##### Information shown #####

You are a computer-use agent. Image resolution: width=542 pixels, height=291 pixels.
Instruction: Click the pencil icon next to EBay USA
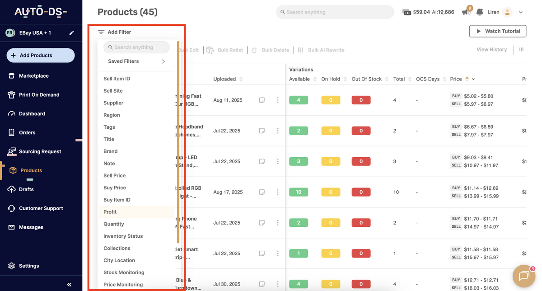coord(70,33)
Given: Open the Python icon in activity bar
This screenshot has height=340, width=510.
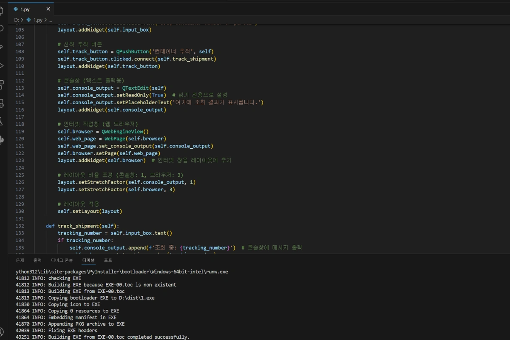Looking at the screenshot, I should coord(1,140).
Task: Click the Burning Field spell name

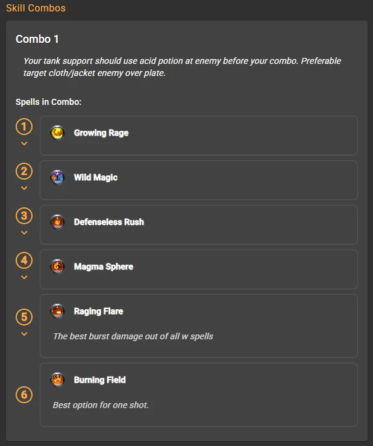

#####

◆ **Your instructions**: The records above are to be reproduced exactly; the pictures are to be left out.

◆ **Answer space**:
You are a computer-use agent. Image resolution: width=542 pixels, height=291 pixels.
Instruction: Click the pencil icon next to EBay USA
coord(70,33)
Given: Open the Python icon in activity bar
This screenshot has height=340, width=510.
Looking at the screenshot, I should coord(1,140).
Task: Click the Burning Field spell name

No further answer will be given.